Brikly never silently overwrites operator changes with a stale draft. Approval is blocked until you resolve the staleness one way or another.

Drafts that evolve mid-conversation

A draft can be refined in place by the AI assistant without changing its inbox row. If you and the assistant work through a new product idea over several messages, the assistant updates the same draft each time rather than filing a new one. You see one item in the inbox throughout the conversation, with its cost preview, summary, and pending ingredients all reflecting the latest version.

Structural identity is locked: an assistant can change the spec, summary, or rationale of a pending draft, but it cannot change which recipe the draft targets or whether it is an edit, create, or duplicate. Those changes always file a new draft.

If you have already resolved a pending ingredient and the assistant later tweaks the spec in a way that keeps that ingredient unchanged (same name, same purchase unit, same position in the recipe), your resolution survives. If the assistant promotes that line to a different ingredient, swaps it for a different pending ingredient, or removes it, the resolution is dropped and you can re-source.

Pending-draft cap

Each tenant can have up to 50 pending drafts at any one time. If an AI assistant tries to propose a 51st draft while 50 are already pending, the propose tool returns an error and the assistant tells you to clear some drafts from the inbox before proposing more.

The cap is per tenant, not per location or per user. It exists to stop a runaway assistant loop from filling the inbox faster than you can review.

What happens after a draft is approved

The draft is marked approved, the underlying recipe is updated (or created), and:

  • The cost engine re-rolls anywhere that recipe is used (sub-recipes, menu pricing, allergen matrix).
  • POS margin matching picks up the new cost on the next sales batch.
  • The drafts table keeps the approved record for audit, so you can answer "who applied this change, when, and what did the AI assistant propose?" later.
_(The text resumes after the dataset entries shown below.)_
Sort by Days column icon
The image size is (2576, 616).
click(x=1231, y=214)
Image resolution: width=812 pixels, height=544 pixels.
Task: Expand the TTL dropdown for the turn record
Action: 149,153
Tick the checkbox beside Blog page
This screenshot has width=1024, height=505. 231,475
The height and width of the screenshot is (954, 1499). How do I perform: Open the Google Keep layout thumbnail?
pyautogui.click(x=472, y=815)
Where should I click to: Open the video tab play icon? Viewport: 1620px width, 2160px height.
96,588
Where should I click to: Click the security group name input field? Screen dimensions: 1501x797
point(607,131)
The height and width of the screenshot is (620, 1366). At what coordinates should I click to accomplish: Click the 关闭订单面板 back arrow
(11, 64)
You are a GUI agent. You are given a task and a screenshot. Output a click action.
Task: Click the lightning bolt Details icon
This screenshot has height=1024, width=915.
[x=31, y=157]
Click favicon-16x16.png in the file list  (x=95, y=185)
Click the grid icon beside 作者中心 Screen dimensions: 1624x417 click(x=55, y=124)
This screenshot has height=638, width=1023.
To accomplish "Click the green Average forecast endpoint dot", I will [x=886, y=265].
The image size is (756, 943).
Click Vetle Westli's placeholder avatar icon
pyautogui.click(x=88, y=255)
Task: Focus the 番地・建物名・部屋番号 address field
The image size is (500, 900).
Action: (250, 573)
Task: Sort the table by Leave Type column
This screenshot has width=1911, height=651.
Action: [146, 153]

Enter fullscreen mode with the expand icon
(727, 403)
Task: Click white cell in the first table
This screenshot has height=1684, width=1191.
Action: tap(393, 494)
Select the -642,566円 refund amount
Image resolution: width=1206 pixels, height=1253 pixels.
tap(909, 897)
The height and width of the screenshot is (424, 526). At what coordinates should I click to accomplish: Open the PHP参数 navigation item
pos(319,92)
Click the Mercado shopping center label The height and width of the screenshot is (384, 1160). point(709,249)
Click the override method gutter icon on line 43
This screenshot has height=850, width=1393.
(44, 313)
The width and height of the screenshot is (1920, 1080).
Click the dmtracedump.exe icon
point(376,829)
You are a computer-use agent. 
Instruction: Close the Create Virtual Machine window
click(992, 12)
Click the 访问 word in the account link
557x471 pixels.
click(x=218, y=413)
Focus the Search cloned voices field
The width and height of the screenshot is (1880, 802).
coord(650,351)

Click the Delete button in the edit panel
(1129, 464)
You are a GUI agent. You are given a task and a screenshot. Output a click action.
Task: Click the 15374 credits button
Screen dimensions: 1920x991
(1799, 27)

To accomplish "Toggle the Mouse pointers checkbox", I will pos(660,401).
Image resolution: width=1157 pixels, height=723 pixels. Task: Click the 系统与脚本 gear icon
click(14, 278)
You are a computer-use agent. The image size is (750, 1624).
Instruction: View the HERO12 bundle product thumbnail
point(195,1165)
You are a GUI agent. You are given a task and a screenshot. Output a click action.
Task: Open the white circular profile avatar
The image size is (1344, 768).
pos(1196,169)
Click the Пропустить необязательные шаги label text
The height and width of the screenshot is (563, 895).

What an approved draft does not do

  • It does not push a live recipe to a saved what-if scenario. Those are separate.
  • It does not notify your team. Approvals are silent today. Push notifications and a draft activity feed are on the roadmap.
  • It does not roll back if you change your mind. To undo, edit the recipe directly.

Drafts proposed by mistake

If you see a draft in the inbox that you did not ask the assistant to propose, the safe action is Discard. It does not touch your live data.

If a draft looks like a hallucination (proposes an ingredient you do not stock, or a recipe you never asked about), discard it and let us know. The assistant should never propose something with no operator request behind it.